# Double Eagle Whiskey bottle



## JeanC38 (Aug 2, 2020)

I was recently given a few old bottles, one of which is this Double Eagle whiskey bottle.  I can't really find any information on it. What little I can find shows a bottle with the words "Pure Rye" stamped on it, this one doesn't. I would like to know if this a genuine old bottle.


----------



## hemihampton (Aug 2, 2020)

Depends on your Definition of Old. Some say a Bottle is not Old unless it's pre 1900 but others think a Bottle is old if it's from the 1970's? With the screw cap top I'd guess not real old. LEON.


----------



## CanadianBottles (Aug 2, 2020)

My guess is Prohibition-era, a lot of Canadian whisky bottles were smuggled down in to the US by bootleggers and the base looks right for that era.  So it's old, but not _old _old.


----------



## hemihampton (Aug 2, 2020)

CanadianBottles said:


> My guess is Prohibition-era, a lot of Canadian whisky bottles were smuggled down in to the US by bootleggers and the base looks right for that era.  So it's old, but not _old _old.




Was there ever Prohibition in Canada ? thought I heard it started in 1927 there? Did Canada ever put that Federal Law Forbids statement thing on there Bottles like the US did?


----------



## CanadianBottles (Aug 3, 2020)

hemihampton said:


> Was there ever Prohibition in Canada ? thought I heard it started in 1927 there? Did Canada ever put that Federal Law Forbids statement thing on there Bottles like the US did?

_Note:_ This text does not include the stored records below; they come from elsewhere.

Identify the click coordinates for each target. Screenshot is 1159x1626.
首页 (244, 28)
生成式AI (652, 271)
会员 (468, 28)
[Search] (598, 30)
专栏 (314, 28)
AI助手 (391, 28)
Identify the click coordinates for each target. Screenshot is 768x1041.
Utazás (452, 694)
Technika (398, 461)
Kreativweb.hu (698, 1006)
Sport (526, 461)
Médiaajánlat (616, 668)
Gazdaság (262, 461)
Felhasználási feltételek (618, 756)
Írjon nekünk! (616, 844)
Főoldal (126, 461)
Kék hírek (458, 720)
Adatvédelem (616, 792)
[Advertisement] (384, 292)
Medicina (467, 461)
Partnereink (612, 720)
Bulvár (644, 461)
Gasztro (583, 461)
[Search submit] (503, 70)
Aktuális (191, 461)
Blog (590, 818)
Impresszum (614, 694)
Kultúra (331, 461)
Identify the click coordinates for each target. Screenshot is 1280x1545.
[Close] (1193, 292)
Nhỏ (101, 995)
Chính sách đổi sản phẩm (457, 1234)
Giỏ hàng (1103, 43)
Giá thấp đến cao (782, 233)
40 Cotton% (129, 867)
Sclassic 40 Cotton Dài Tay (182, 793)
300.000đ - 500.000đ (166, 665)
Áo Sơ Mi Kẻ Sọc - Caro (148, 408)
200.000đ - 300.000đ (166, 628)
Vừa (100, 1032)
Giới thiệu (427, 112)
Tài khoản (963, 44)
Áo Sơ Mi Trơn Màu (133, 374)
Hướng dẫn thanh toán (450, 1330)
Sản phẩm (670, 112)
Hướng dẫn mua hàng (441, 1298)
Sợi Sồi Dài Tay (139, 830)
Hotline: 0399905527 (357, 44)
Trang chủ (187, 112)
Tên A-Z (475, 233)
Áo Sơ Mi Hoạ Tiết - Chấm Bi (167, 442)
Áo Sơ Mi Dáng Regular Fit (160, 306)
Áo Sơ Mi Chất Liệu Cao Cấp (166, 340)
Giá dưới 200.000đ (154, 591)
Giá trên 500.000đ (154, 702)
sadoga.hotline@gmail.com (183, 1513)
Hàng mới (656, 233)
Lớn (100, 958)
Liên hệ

We only had country-wide prohibition between 1918 and 1920, but every province had it in effect for different time periods, mostly in the 1910s and 20s.  Ontario, where most of Canada's whisky was produced, had prohibition from 1916 to 1927, but distilleries were still allowed to produce liquor for the "export market" (aka American bootleggers).  And we never had the "Federal Law" statement or anything like that.









						Prohibition in Canada - Wikipedia
					






					en.wikipedia.org


----------



## Mjbottle (Aug 3, 2020)

Dominion glass company used that makers mark from 1928- 1976.


----------